Feminist/Queer Disabil. Pol.

This seminar will examine foundational and recent US-based feminist and queer disability studies scholarship and activism. In particular, the course will focus on how scholars and activists have answered the question: What is disability justice? In order to answer this question, we will look at how disability has been constructed and treated historically and currently, particularly at the intersection of race, gender, and sexuality.

The 1960s As History and Myth

This research seminar offers an in-depth opportunity to explore the 1960s. To what extent was it a unique historical era? Does it make sense to think of a long 1960s, beyond that decade? We will focus on several political and cultural movements, including civil rights, the anti-Vietnam war struggle, the counter culture, the emergence of feminism and gay rights, and the conservative backlash. How do the political, cultural, and intellectual conflicts of that day continue to shape American life today?

The United States Since WW II

The United States emerged from the Second World War as the most powerful nation on earth. This course explores American political, cultural, and social life in the postwar era, with an eye toward helping students gain a firmer understanding of contemporary issues and conflicts in our nation and around the world.

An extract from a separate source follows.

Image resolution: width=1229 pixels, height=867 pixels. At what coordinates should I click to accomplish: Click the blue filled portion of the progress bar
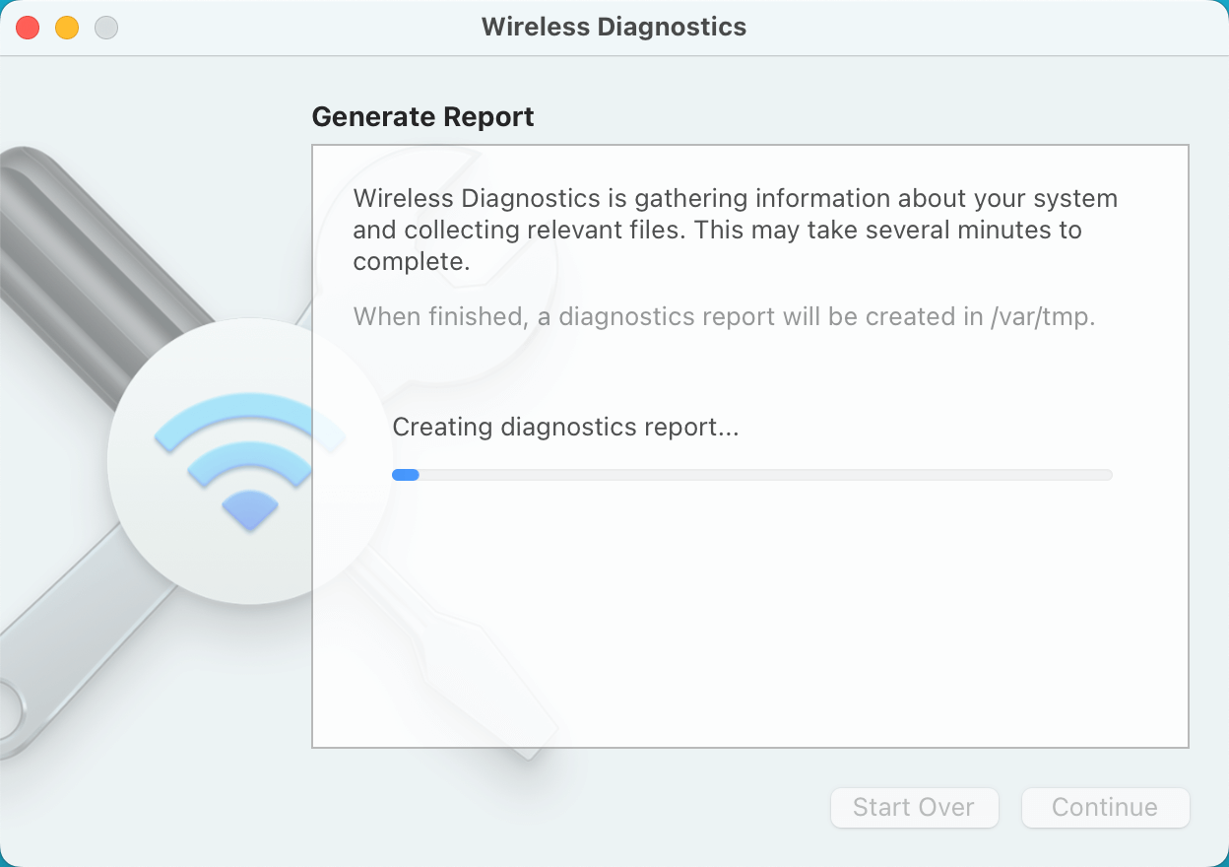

Adv. Sem. in Ethnomusicology

Designed for music and non-music majors, this advanced seminar examines core theoretical and methodological issues in ethnomusicology and the debates that have shaped its practice since its origins in the early twentieth century as comparative musicology. Drawing on musical traditions from different parts of the world and supplemented by workshops conducted by visiting professional musicians, the course explores the interdisciplinary approaches that inform how ethnomusicologists study the significance of music in and as culture.

Self-Directed Learning

Are children wired to be able to learn without direct instruction? Does the process of schooling diminish or enhance our capacity to be self-directed learners? What factors determine one's readiness for self-directed learning, and can self-directed learning be taught? What role, if any, do teachers play in self-directed learning? This seminar explores these questions in the context of an ongoing ethnographic study of an alternative education program within a public high school.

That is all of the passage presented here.